In our study group 132 ADRs were encountered only in 116 patients of PNDs with various groups of drugs. Some patients developed more than one ADR. The most common organ system affected was central nervous system and Gastro intestinal systems. The most common drugs implicated for ADRs were Amitriptyline (24.4%), Carbamazepine (16.6%), and Pregabalin (9.8%).

In some studies it was seen that tricyclic antidepressants are more efficacious than SSRIs & SNRIs but side effect profile are better in latter; therefore suitable for elderly patients or those with cardiac disease [25]. As systemic side effects are extremely rare with topical treatments, they are safe particularly for elderly patients. The most common side effects seen with TCAs were anticholinergic side effects which can be reduced by starting with low dosages at bedtime and dose titration [25, 32]. The most common adverse effect of duloxetine is nausea, which seems to be reduced by starting with low dose & increasing the dose gradually [36]. SSRIs (e. g.: Venlafaxine) was associated with cardiac conduction abnormalities,[37] and increases in blood pressure and should be tapered due to chance of withdrawal syndrome [38].
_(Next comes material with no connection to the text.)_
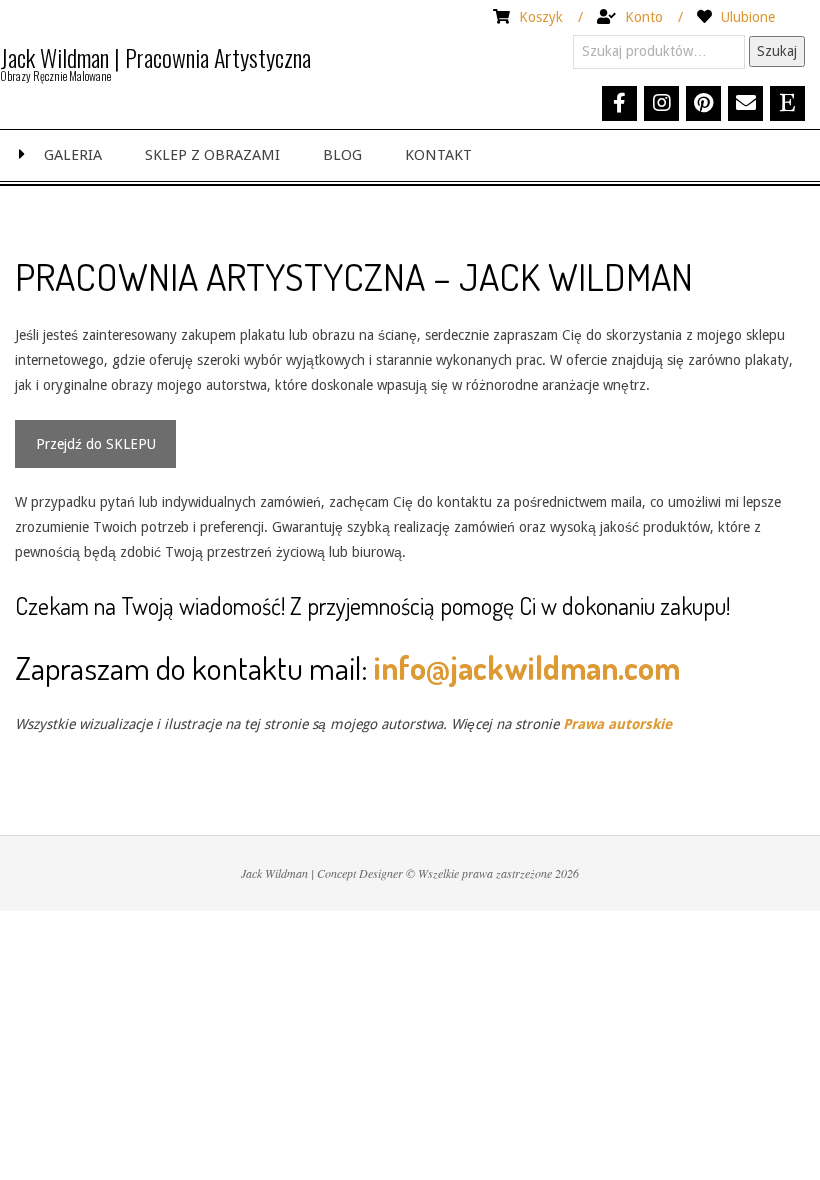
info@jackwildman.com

Gabapentin and Pregabalin are safer drugs with few adverse drug reactions such as dose-dependent dizziness and sedation, which can be reduced by low dosage regimen and dose titration [25, 32]. Topical drugs show mild local reactions which is becoming advantageous in elderly PNDs [25, 32].

Constipation, nausea, and sedation are the most common adverse effects of opioids necessitating the low dose treatment & dose titration. However, constipation tends to be a chronic problem for patients taking opioids & should be monitored. The adverse effect profile of tramadol is similar to that of opioids, but tramadol also lowers the seizure threshold


Appropriate studies were not published regarding the use of drugs in the management of neuropathic pain specifically in paediatric population even if many agents may be used in treating neuropathic pain. It is the hope of neurologists that the rational use of drugs increases the chance of achieving analgesia in patients suffering from neuropathic pain. No one therapeutic intervention is guaranteed of success.

Future trials are needed to evaluate optimal drug combinations and dose ratios as well as safety, compliance and cost-effectiveness [17].

Desired analgesia may be achieved by the pharmacological management in most of the patients, but not all, patients. In those who fail to respond, in those situations other treatment modalities may be considered, ranging from behavior modification and to the more major invasive medical techniques. The future aspect of the study is that we have the prospect of developing newer additional agents which may or may not prove useful analgesics in neuropathic pain including agents with more specific sodium channel blocking effects, calcium channel blockers and new generation anticonvulsants and capitalize on the major expansion in knowledge generated from the work of the basic scientists.

It is hoped that this paper highlights the current outpatient therapeutic options and demonstrates a rational approach to the management of the patient with neuropathic pain.

Surgical and chemical sympathectomy has been used to treat neuropathic pain.

Important areas for future research include developing a specific diagnostic method for neuropathic pain; identifying associations between symptoms, signs, and pathology to guide mechanism based treatment strategies; comparing combination treatments with monotherapy; and conducting pharmacogenomic studies to guide prescribing.